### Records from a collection
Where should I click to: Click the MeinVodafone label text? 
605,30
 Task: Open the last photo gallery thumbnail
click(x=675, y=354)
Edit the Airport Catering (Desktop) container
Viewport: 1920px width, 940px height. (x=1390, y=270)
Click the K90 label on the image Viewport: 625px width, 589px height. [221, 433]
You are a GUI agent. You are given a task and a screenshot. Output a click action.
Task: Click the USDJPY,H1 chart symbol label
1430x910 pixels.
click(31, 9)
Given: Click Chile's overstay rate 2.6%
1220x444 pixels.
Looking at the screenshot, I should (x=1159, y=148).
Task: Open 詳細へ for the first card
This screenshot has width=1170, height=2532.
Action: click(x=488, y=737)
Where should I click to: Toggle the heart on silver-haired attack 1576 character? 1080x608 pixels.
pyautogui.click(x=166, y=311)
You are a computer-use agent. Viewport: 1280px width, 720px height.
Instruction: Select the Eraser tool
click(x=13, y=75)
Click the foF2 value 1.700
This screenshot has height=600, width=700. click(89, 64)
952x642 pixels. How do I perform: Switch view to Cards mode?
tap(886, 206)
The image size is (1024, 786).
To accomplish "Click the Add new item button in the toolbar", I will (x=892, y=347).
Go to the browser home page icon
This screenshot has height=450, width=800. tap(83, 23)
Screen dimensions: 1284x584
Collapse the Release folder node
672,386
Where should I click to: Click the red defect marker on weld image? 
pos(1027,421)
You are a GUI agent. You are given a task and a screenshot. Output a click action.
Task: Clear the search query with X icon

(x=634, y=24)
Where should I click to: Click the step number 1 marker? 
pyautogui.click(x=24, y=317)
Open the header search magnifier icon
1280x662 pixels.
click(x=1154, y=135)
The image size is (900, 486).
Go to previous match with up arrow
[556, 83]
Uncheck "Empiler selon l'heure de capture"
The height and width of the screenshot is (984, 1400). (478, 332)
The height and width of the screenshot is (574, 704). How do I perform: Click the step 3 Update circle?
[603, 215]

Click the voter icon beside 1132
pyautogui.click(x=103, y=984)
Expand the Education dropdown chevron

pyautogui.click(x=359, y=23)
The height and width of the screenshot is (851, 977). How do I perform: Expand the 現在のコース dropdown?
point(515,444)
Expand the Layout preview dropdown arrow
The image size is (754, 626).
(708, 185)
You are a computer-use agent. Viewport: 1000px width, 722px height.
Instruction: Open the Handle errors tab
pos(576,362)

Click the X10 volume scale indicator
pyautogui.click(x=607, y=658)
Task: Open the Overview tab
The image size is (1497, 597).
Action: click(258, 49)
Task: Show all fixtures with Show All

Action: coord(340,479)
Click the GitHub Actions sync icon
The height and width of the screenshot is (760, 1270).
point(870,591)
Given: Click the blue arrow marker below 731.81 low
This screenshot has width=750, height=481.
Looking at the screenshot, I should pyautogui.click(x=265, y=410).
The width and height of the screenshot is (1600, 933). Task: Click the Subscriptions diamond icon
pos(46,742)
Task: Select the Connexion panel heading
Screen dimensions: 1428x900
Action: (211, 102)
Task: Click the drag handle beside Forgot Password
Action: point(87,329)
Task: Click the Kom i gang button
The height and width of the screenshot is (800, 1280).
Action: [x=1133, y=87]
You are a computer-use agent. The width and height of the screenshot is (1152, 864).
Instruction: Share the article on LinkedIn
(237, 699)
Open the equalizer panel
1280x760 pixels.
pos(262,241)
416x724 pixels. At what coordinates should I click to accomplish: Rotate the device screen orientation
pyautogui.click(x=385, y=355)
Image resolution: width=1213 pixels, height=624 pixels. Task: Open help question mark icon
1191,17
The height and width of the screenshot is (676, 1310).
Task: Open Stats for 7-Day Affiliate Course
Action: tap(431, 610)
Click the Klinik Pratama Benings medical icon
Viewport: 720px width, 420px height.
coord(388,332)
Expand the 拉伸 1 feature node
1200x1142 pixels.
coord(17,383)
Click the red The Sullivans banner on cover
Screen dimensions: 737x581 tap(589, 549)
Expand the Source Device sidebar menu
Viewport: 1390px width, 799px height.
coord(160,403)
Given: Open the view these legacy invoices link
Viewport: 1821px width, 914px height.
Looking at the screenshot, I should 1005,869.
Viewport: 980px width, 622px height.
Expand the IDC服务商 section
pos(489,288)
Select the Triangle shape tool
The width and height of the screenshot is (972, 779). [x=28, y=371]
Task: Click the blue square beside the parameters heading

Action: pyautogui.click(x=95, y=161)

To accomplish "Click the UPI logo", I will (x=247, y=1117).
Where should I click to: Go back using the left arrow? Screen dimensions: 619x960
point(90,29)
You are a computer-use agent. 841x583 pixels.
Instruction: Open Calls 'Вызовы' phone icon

### Problem requirements
From the line with "Click the GitHub Actions sync icon" to the final line of the data above, please reproduce every line exactly and add nothing.

### Exercise result
Click the GitHub Actions sync icon
The height and width of the screenshot is (760, 1270).
point(870,591)
Given: Click the blue arrow marker below 731.81 low
This screenshot has width=750, height=481.
Looking at the screenshot, I should pyautogui.click(x=265, y=410).
The width and height of the screenshot is (1600, 933). Task: Click the Subscriptions diamond icon
pos(46,742)
Task: Select the Connexion panel heading
Screen dimensions: 1428x900
Action: (211, 102)
Task: Click the drag handle beside Forgot Password
Action: point(87,329)
Task: Click the Kom i gang button
The height and width of the screenshot is (800, 1280).
Action: [x=1133, y=87]
You are a computer-use agent. The width and height of the screenshot is (1152, 864).
Instruction: Share the article on LinkedIn
(237, 699)
Open the equalizer panel
1280x760 pixels.
pos(262,241)
416x724 pixels. At what coordinates should I click to accomplish: Rotate the device screen orientation
pyautogui.click(x=385, y=355)
Image resolution: width=1213 pixels, height=624 pixels. Task: Open help question mark icon
1191,17
The height and width of the screenshot is (676, 1310).
Task: Open Stats for 7-Day Affiliate Course
Action: tap(431, 610)
Click the Klinik Pratama Benings medical icon
Viewport: 720px width, 420px height.
coord(388,332)
Expand the 拉伸 1 feature node
1200x1142 pixels.
coord(17,383)
Click the red The Sullivans banner on cover
Screen dimensions: 737x581 tap(589, 549)
Expand the Source Device sidebar menu
Viewport: 1390px width, 799px height.
coord(160,403)
Given: Open the view these legacy invoices link
Viewport: 1821px width, 914px height.
Looking at the screenshot, I should 1005,869.
Viewport: 980px width, 622px height.
Expand the IDC服务商 section
pos(489,288)
Select the Triangle shape tool
The width and height of the screenshot is (972, 779). [x=28, y=371]
Task: Click the blue square beside the parameters heading

Action: pyautogui.click(x=95, y=161)

To accomplish "Click the UPI logo", I will (x=247, y=1117).
Where should I click to: Go back using the left arrow? Screen dimensions: 619x960
point(90,29)
You are a computer-use agent. 841x583 pixels.
Instruction: Open Calls 'Вызовы' phone icon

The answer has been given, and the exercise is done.